Denji’s unique ability, turning his body into chainsaws, may seem absurd at first. But the medium of animation allows such absurdities not only to exist, but also to flourish and entertain. Denji is joined by other humans who have contracted with demons for powerful abilities.
Denji joins the government group called Public Safety. Among his immediate teammates are Power, a blood demon, and Aki, a hunter who has contracted with a few demons. These contracts form the basis of power for humans who have joined Public Safety, and the details of these contracts are closely held lest they reveal limitations or weaknesses.
The anime explores the backgrounds of each team member and the motivations that drove them to join a governmental agency that leads to almost certain death due to the nature of its mission. Perhaps for Denji, the knowledge of this more fleeting life—and perhaps the fact that he has died once in the first episode—encourages him to live life to his own definition of the fullest.

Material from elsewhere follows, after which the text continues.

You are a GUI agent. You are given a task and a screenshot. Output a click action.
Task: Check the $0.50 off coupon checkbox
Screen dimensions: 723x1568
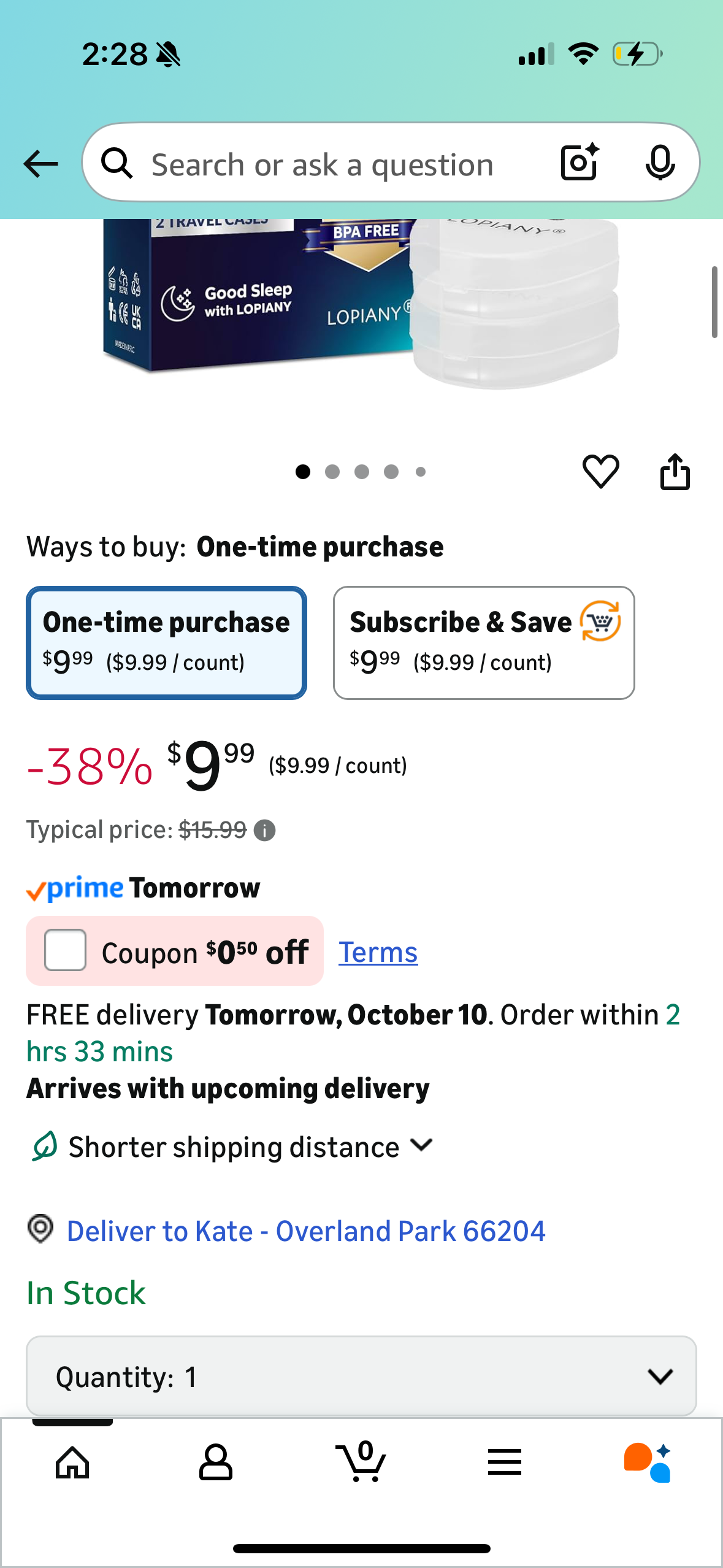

Denji’s selfishness is curtailed by the friendships he forms with his companions. Obstacles to his goals at first, Power and Aki gradually grow on Denji, and before he realizes that his world has perhaps broadened to include his coworkers, they’re taken away.

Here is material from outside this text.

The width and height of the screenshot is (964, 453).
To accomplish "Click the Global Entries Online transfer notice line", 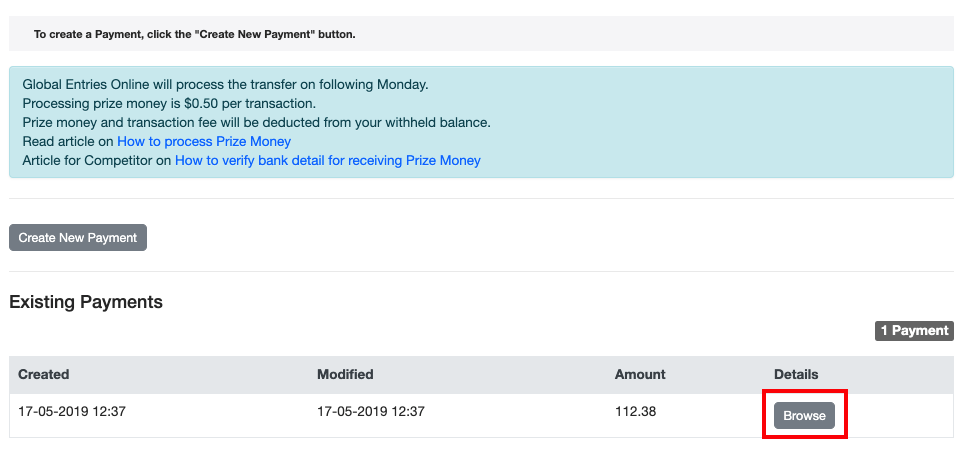I will tap(225, 84).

The anime isn’t shy about taking characters away from viewers once these characters are established. Killing off characters is one of the more difficult choices writers have to make, especially in a short series.

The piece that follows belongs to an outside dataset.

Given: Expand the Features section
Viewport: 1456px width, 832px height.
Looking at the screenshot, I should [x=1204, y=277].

Investing time to develop a character only to kill him or her makes it all the more difficult to continue the story because writers have to start over again. That’s one reason why short-lived characters tend to come on strong, and the nature of Public Safety’s work means that these characters generally come on strong to make the impact they need to make.
The plot of Chainsaw Man isn’t really special—demon-hunting protagonists occupy the vast landscape of anime, but this series is unique in its absurd idea of having a chainsaw-head-wielding man who vanquishes demons by gruesomely slicing off their limbs. Once viewers get past the absurdity of the idea, Denji’s adventure is an enjoyable—if not bloody—one where he learns that there’s more the miserable world that he has grown up in.
Read reviews of other anime below.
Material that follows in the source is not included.